Alors, pour ne pas oublier et avancer, laissons-nous emporter par cette photographie prise aux Éparges sur le front Ouest durant l’hiver 1914-1915, cet hiver que les belligérants avaient imaginé en vainqueurs, et les hommes se projetant démobilisés en habits de fils, fiancés, époux et pères… Or n’est-ce pas précisément à cause de cette conviction partagée, vainement contrée par Jean Jaurès dans ses dernières heures encore, que le conflit s’enlise, comme les poilus, dans d’infinies tranchées ? Et n’est-ce pas dans ces sols éventrés et brûlés que germe alors une Europe de la paix qui, un siècle plus tard, frémit sous les effets des politiques ultralibérales d’États qui commémorent, mais oublient, divisent et ainsi trahissent en réactivant les nationalismes ?
Agrandissement : Illustration 1
Ici, aux termes d’un assaut sanglant, des soldats français investissent une tranchée allemande.
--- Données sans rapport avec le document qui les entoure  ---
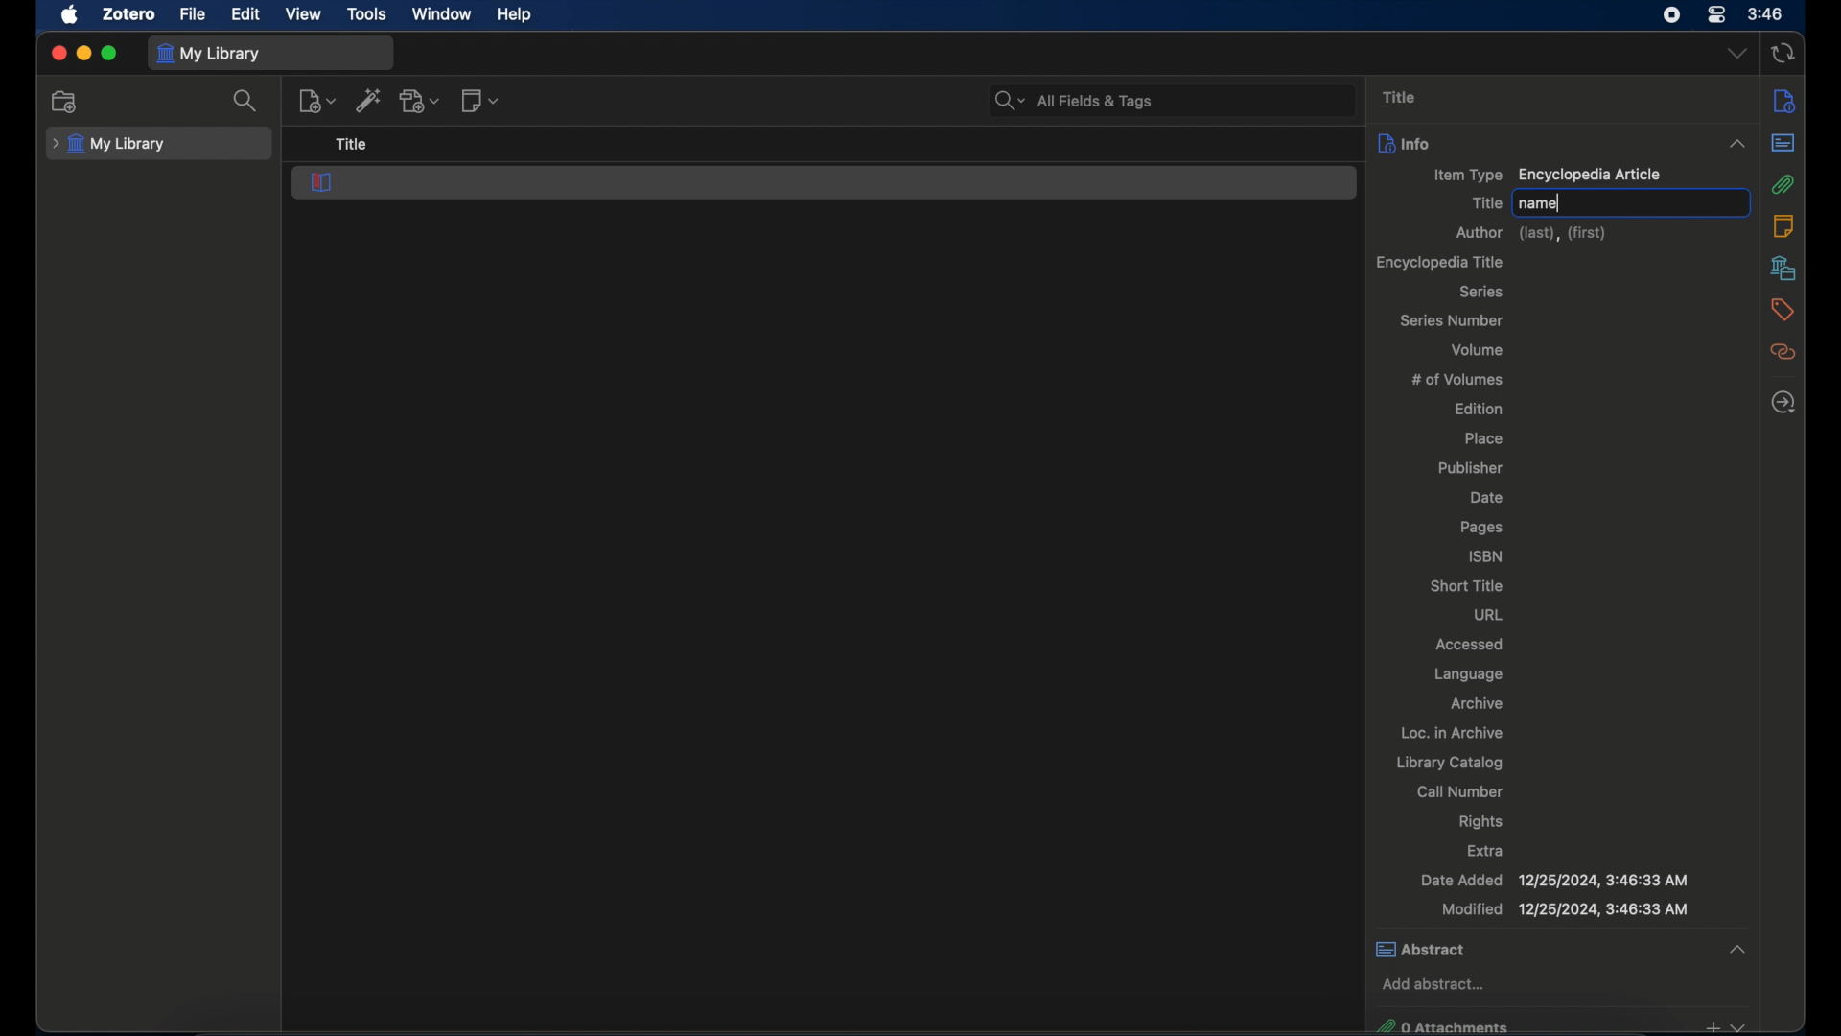 Image resolution: width=1841 pixels, height=1036 pixels. I want to click on url, so click(1490, 614).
Et ce bout de terre conquise qui n’est que désolation, engloutit une fois encore des hommes, sous les yeux des hommes...
Et si certains scrutent les lignes ennemies, d’autres guettent celui qui fige l’instant pour l’état-major. Lorsqu’un rescapé se perd sur son casque et qu’un autre, au fusil posé, est happé par une dépouille. La neige se fait modeste. Un lien est créé. Ce regard suggère la volonté de raisonner, l’émergence du doute probablement aussi. Et les poches seront fouillées, le courrier lu… Soit de ces témoignages de ceux qui ont "vécu" l'enfer et qu'il nous faut considérer.
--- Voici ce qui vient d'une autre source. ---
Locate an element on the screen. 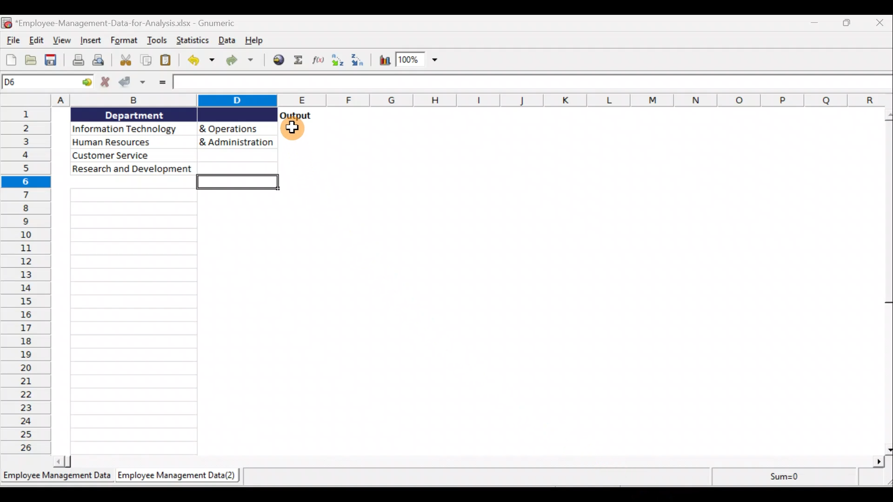  File is located at coordinates (11, 40).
Dès lors, relisons le Landser Hugo Müller qui, le 17 octobre 1915, non loin du trépas, écrit :
« A mon étonnement jamais je n’ai lu à vrai dire de remarques haineuses […]. Dans chaque lettre, mère, femme, fiancée, enfants, amis, dont les photographies étaient souvent jointes, espéraient un retour joyeux et prochain, et maintenant ils gisent tous là, morts et à peine enfouis entre les tranchées et au-dessus d’eux les balles sifflent et les obus chantent leur horrible chant de mort. Tant mieux pour ceux que nous ou ceux d’en face, avons pu au moins enterrer à peu près décemment ; mais encore aujourd’hui il y a des lambeaux de corps humains dans les barbelés […] une main avec une alliance, […] un avant-bras dont il ne restera finalement que les os. Que la chaire humaine semble bonne pour les rats ! C’est affreux ».